Not that being able to buy Coke is any sign of high civilization. But the point I’m trying to make is that I dislike protectionism. To me, it’s a sign of weakness if you try to pretend that a competitor (who does things very well) doesn’t exist.

With that thought in mind, I had to look at myself and how I’ve been running

If you’ve read the About page, you’ll see that the whole project began as a book. I didn’t know I was going to put it online until years after I started writing. And even when I did take the plunge to post it online, I began with the kind of protectionism that I dislike.
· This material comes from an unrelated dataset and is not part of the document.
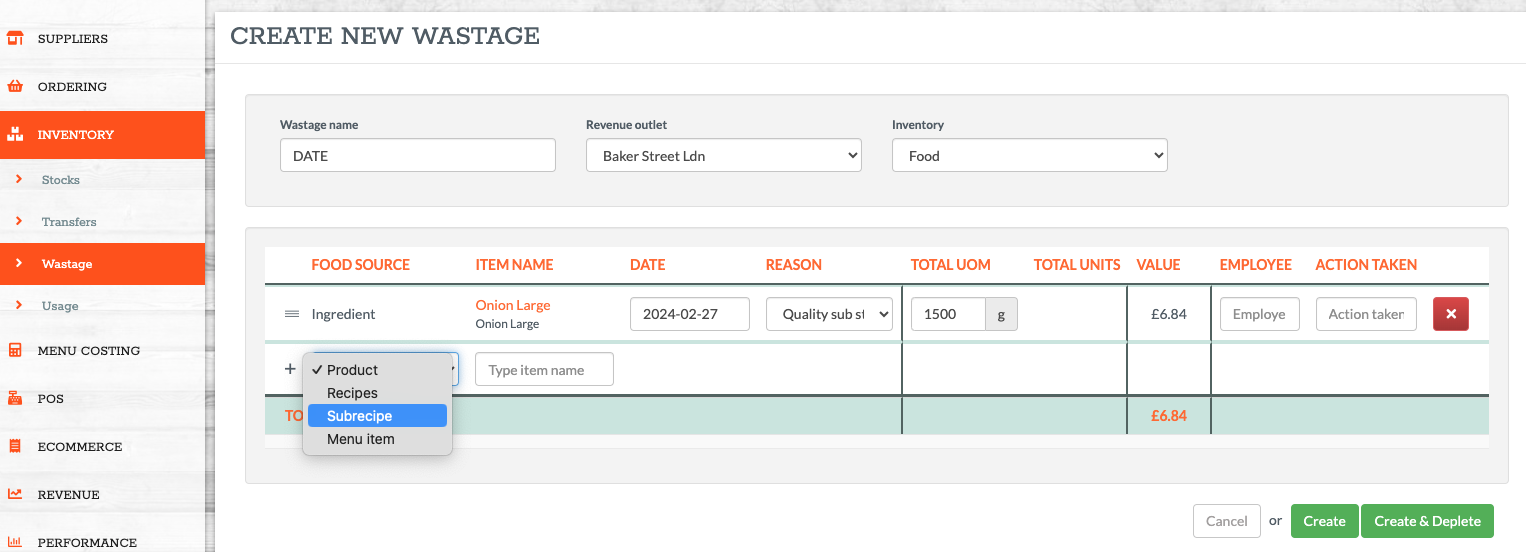Viewport: 1526px width, 552px height.
Task: Delete the Onion Large row with red X
Action: (1450, 314)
I did all my own graphics and barely, if ever, linked to any other site from here.


Well, I guess I wanted folks to stay at Think Free and not stray away to some far corner of the web.

But the web is the web. And my approach started to feel increasingly small and insular.

Recently I’ve come to grips with the fact that Think Free is not Wikipedia and never will be. Wikipedia didn’t exist when I began writing the book that became Think Free. But Wiki grew so fast, I quickly realized that I had both a wonderful resource at my fingertips and, also, a very real challenge to face.

That challenge, still here today, is to create an educational site that shares some qualities with Wiki, but which offers something vital that Wiki lacks.

The S500 was the first production car from Honda, released in 1963 - Image by Mytho88 via Wikipedia

Some people may scoff at Think Free, saying it’ll never really go anywhere. To those individuals I’d like to remind them of how the US car makers once dominated the market, and how small minded people laughed and joked about those “tin can” Japanese cars that hit the scene in the 60s.

Those people certainly aren’t laughing now.

The Japanese auto makers had insight as to how things were going for the future. And they’ve cashed in big with that keen sense of insight and innovation. And GM, well, we know what happened there.

By the same token, Think Free is currently small and can’t really compete (in terms of sheer traffic) with Wiki. But we believe we’ve got something that Wiki doesn’t. And we also believe that folks will read us even more if we (now) link to Wikipedia (and other sites) where appropriate.

So that means… no more protectionism. Protectionism is a sign of weakness. I guess it took us a while to see the light. But we get it now.